--- Given data ---
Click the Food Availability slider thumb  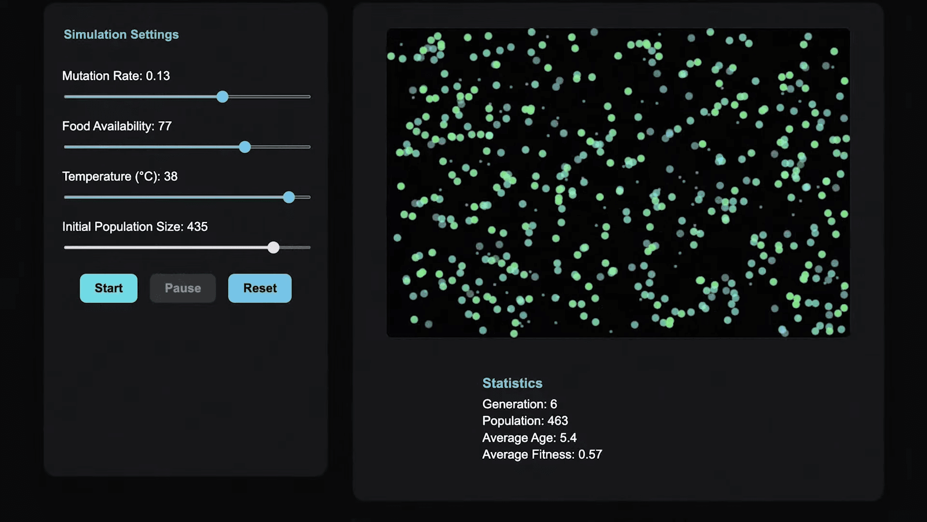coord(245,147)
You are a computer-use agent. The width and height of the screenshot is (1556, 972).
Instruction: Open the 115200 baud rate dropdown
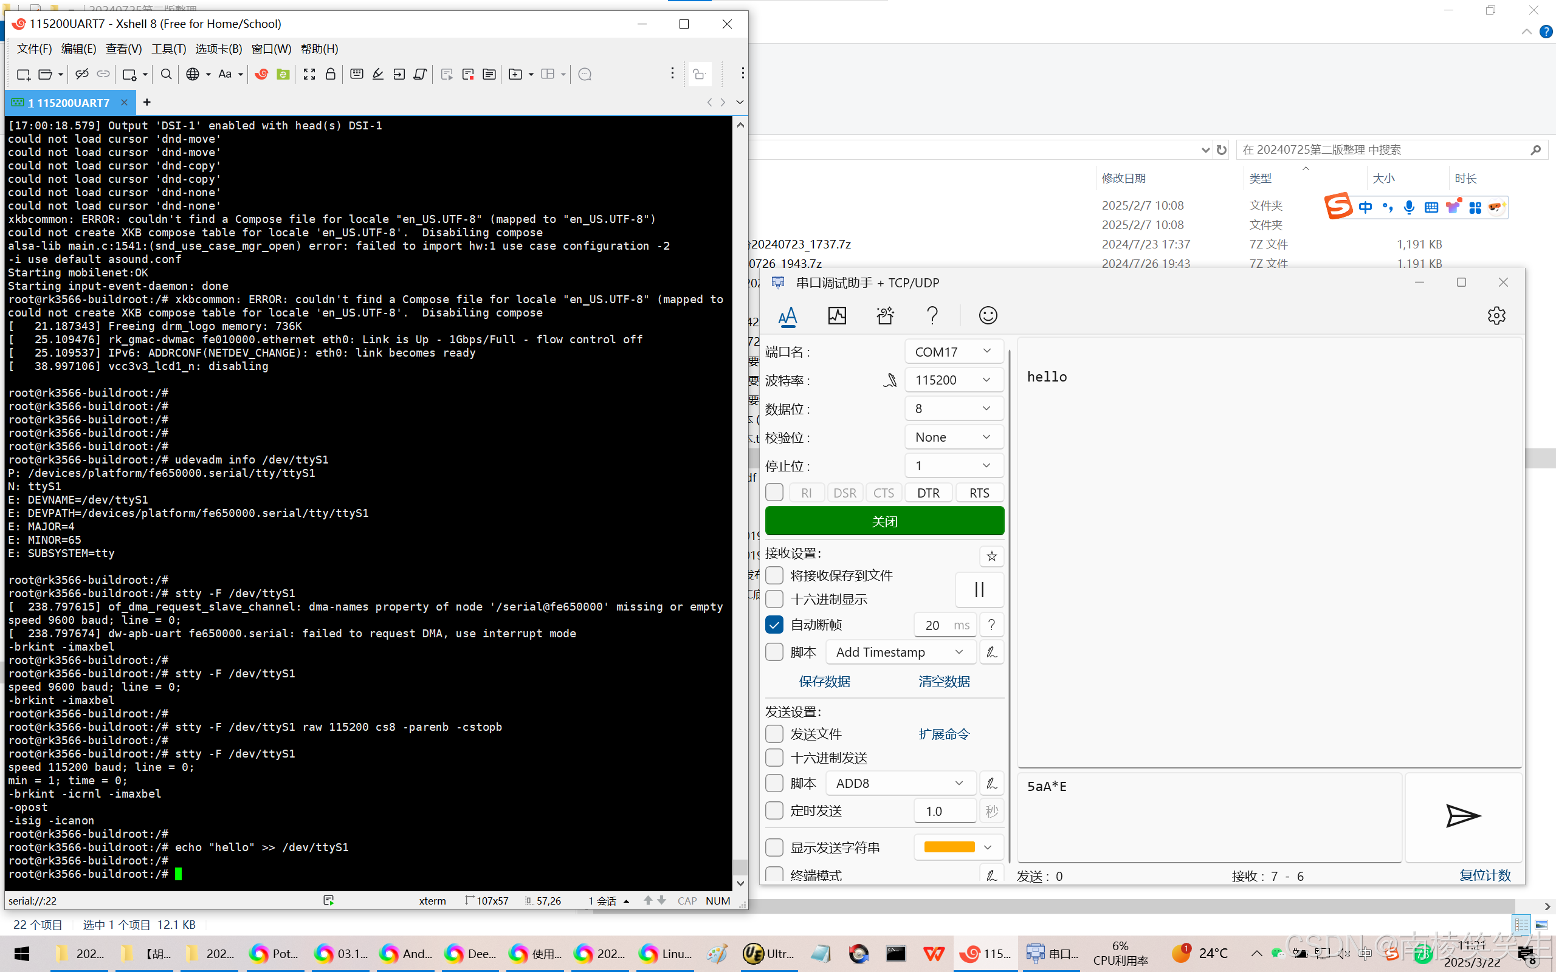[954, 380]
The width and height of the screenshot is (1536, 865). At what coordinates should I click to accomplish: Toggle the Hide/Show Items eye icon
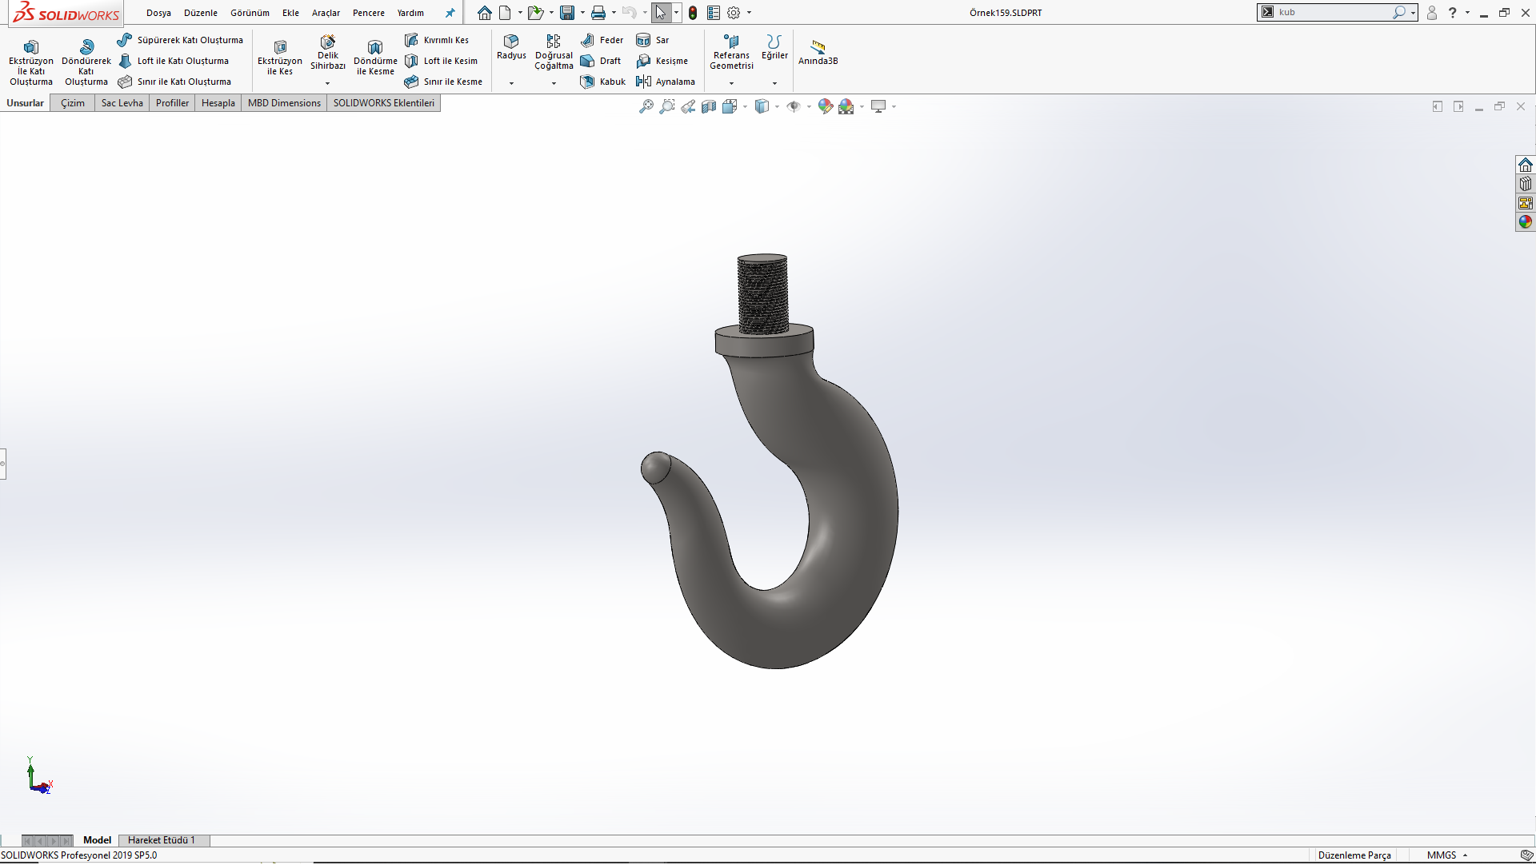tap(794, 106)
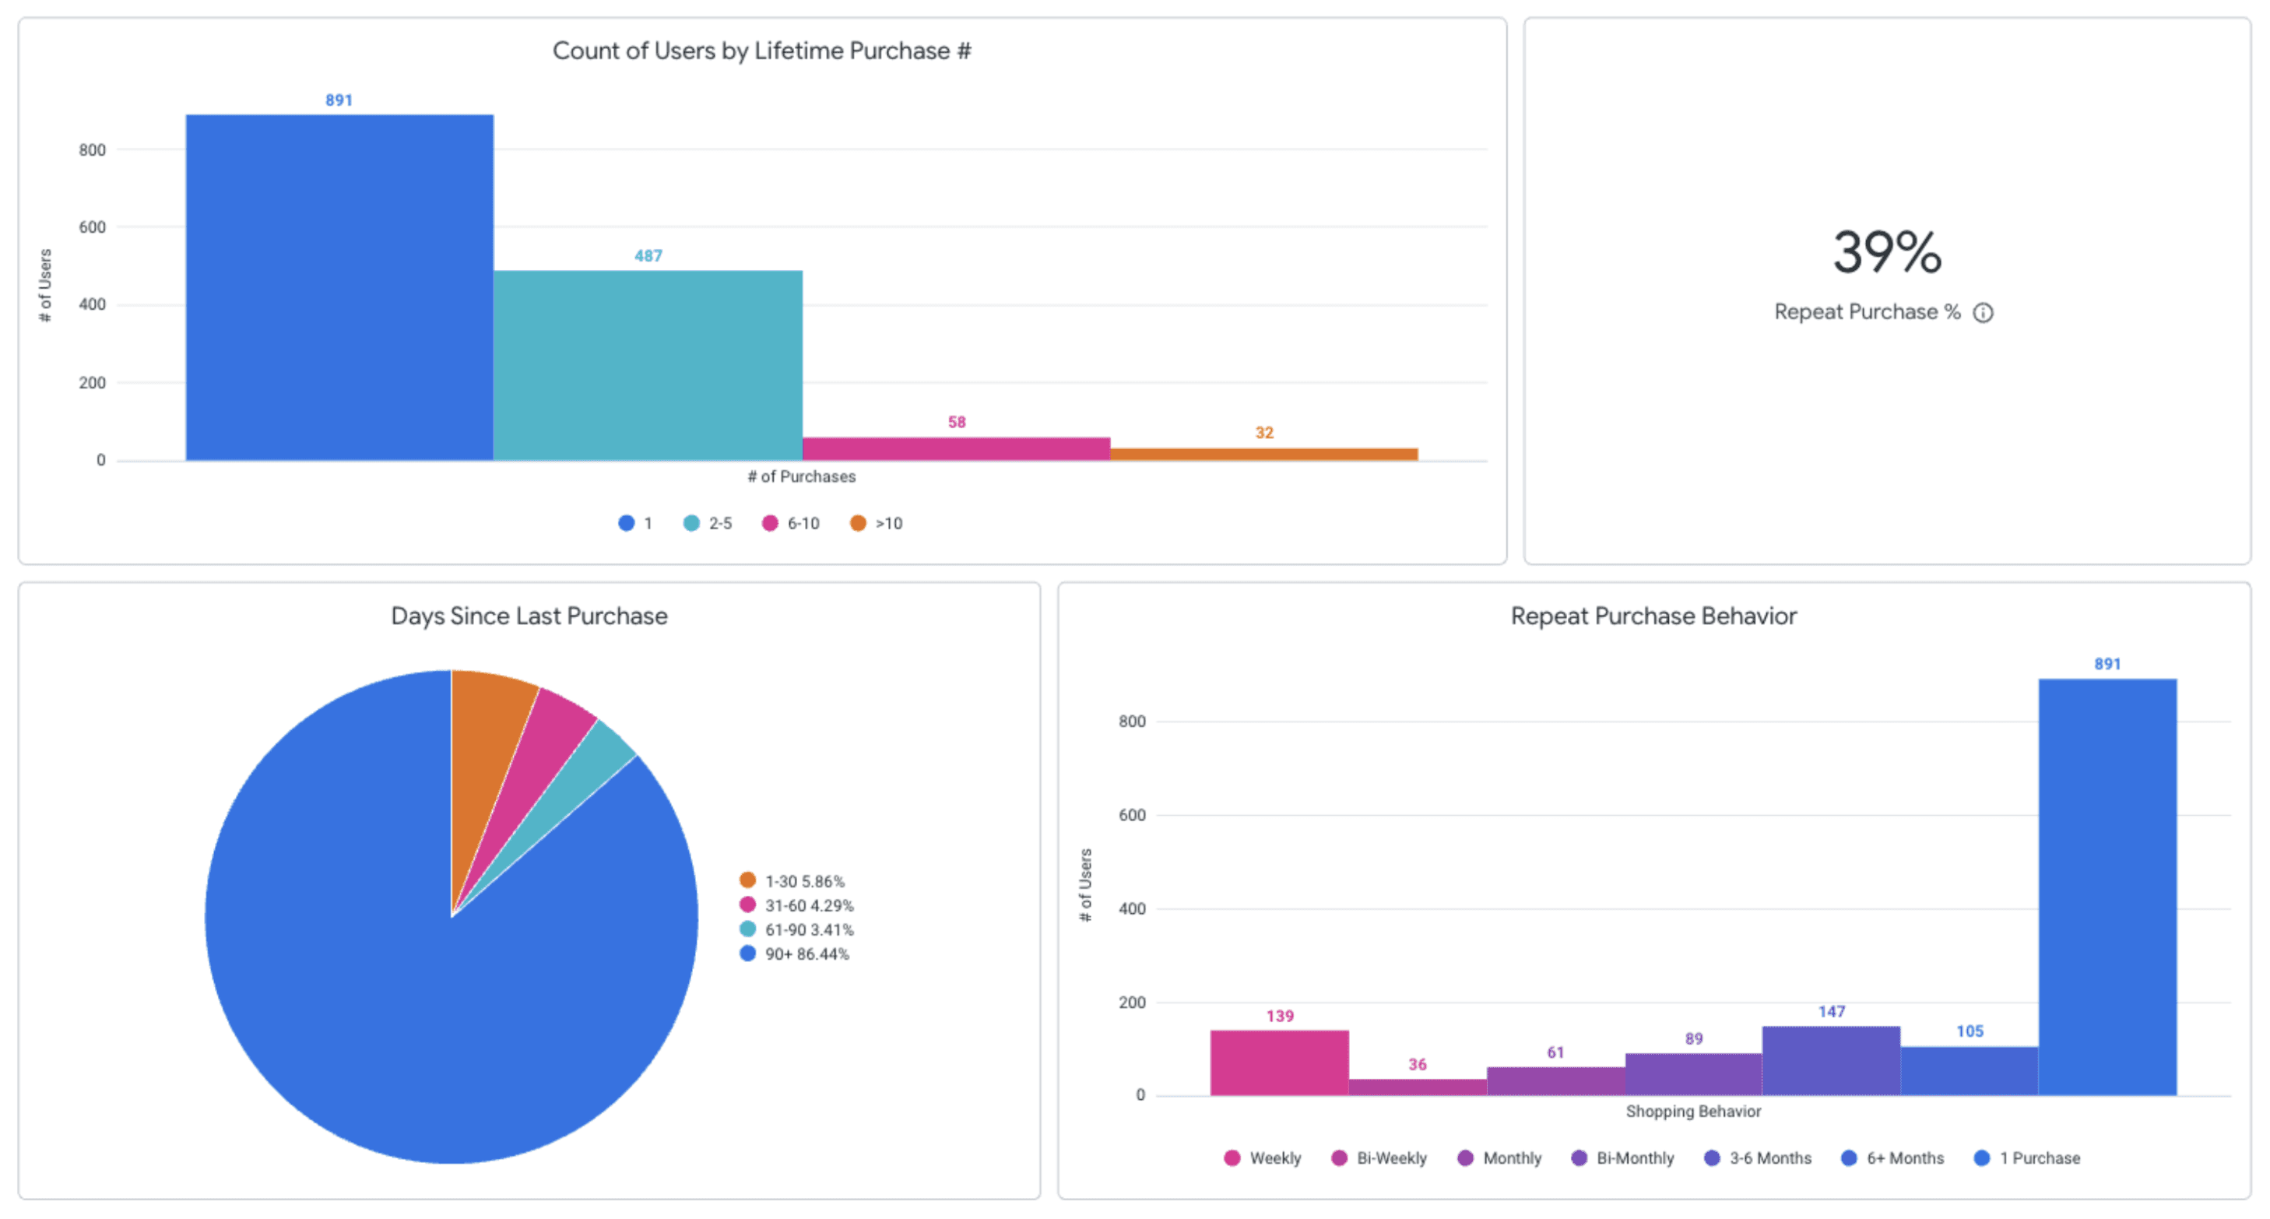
---
● To do:
Your copy should hold exactly the lines from the line bearing "Instruction: Open the" through the end of the data, both included, and no pictures or anything further.

● Solution:
Instruction: Open the 115200 baud rate dropdown
[954, 380]
The width and height of the screenshot is (1536, 865). At what coordinates should I click to accomplish: Toggle the Hide/Show Items eye icon
tap(794, 106)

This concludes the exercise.